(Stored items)
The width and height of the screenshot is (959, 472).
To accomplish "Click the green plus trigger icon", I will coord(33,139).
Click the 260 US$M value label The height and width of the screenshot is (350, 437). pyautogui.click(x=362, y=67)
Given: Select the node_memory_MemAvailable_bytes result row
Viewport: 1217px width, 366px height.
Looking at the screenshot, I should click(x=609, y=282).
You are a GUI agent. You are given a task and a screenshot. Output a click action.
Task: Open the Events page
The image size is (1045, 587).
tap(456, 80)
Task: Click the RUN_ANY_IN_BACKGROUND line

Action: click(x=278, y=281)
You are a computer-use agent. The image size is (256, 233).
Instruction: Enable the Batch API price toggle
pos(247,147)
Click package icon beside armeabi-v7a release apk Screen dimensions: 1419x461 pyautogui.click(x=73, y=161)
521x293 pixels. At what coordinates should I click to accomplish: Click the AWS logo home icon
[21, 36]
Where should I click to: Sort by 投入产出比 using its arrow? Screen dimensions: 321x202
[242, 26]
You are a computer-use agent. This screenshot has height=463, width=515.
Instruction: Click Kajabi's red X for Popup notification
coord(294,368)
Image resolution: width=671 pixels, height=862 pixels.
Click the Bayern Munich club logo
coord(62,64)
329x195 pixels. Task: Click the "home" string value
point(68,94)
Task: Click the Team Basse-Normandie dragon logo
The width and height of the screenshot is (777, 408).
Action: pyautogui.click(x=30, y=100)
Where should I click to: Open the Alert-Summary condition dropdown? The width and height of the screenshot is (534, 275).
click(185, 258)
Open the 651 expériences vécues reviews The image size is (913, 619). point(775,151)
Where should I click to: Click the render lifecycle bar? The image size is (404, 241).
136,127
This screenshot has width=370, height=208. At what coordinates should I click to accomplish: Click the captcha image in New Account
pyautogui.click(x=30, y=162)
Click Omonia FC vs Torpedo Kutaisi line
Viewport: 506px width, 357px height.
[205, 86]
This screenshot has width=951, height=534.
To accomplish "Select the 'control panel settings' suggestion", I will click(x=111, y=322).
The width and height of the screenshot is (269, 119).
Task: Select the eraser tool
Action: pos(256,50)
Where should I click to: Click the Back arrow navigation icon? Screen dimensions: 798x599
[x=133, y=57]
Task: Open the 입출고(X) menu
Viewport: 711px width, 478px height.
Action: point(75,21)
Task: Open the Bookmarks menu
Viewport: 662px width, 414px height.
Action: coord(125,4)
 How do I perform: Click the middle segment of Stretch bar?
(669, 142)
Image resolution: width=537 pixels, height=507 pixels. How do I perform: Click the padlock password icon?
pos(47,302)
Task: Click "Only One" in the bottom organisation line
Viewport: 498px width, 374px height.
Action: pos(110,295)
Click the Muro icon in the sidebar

WHAT TO DO:
Of the lines above, retype only those from the line containing "Where should I click to: Click the render" through the line containing "bottom organisation line", including both, exactly.

ANSWER TO THIS TASK:
Where should I click to: Click the render lifecycle bar? The image size is (404, 241).
136,127
This screenshot has width=370, height=208. At what coordinates should I click to accomplish: Click the captcha image in New Account
pyautogui.click(x=30, y=162)
Click Omonia FC vs Torpedo Kutaisi line
Viewport: 506px width, 357px height.
[205, 86]
This screenshot has width=951, height=534.
To accomplish "Select the 'control panel settings' suggestion", I will click(x=111, y=322).
The width and height of the screenshot is (269, 119).
Task: Select the eraser tool
Action: pos(256,50)
Where should I click to: Click the Back arrow navigation icon? Screen dimensions: 798x599
[x=133, y=57]
Task: Open the 입출고(X) menu
Viewport: 711px width, 478px height.
Action: point(75,21)
Task: Open the Bookmarks menu
Viewport: 662px width, 414px height.
Action: coord(125,4)
 How do I perform: Click the middle segment of Stretch bar?
(669, 142)
Image resolution: width=537 pixels, height=507 pixels. How do I perform: Click the padlock password icon?
pos(47,302)
Task: Click "Only One" in the bottom organisation line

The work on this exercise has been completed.